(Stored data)
+-------+
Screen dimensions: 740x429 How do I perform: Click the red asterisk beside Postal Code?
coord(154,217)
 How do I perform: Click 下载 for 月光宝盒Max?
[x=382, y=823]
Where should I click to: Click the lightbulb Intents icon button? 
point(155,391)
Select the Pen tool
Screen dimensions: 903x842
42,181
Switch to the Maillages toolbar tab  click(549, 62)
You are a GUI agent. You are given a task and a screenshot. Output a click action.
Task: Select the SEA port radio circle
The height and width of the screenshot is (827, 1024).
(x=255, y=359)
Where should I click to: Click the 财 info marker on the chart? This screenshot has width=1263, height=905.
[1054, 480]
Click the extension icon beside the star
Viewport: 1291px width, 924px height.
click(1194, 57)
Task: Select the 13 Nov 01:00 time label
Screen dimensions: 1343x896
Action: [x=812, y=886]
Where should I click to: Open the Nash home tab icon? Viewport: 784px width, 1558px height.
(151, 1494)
+-------+
--- WHAT YOU NEED TO DO ---
Transcribe all the entries exactly, as they stand.

--- PROBLEM SOLUTION ---
Screen dimensions: 740x429 How do I perform: Click the red asterisk beside Postal Code?
coord(154,217)
 How do I perform: Click 下载 for 月光宝盒Max?
[x=382, y=823]
Where should I click to: Click the lightbulb Intents icon button? 
point(155,391)
Select the Pen tool
Screen dimensions: 903x842
42,181
Switch to the Maillages toolbar tab  click(549, 62)
You are a GUI agent. You are given a task and a screenshot. Output a click action.
Task: Select the SEA port radio circle
The height and width of the screenshot is (827, 1024).
(x=255, y=359)
Where should I click to: Click the 财 info marker on the chart? This screenshot has width=1263, height=905.
[1054, 480]
Click the extension icon beside the star
Viewport: 1291px width, 924px height.
click(1194, 57)
Task: Select the 13 Nov 01:00 time label
Screen dimensions: 1343x896
Action: [x=812, y=886]
Where should I click to: Open the Nash home tab icon? Viewport: 784px width, 1558px height.
(151, 1494)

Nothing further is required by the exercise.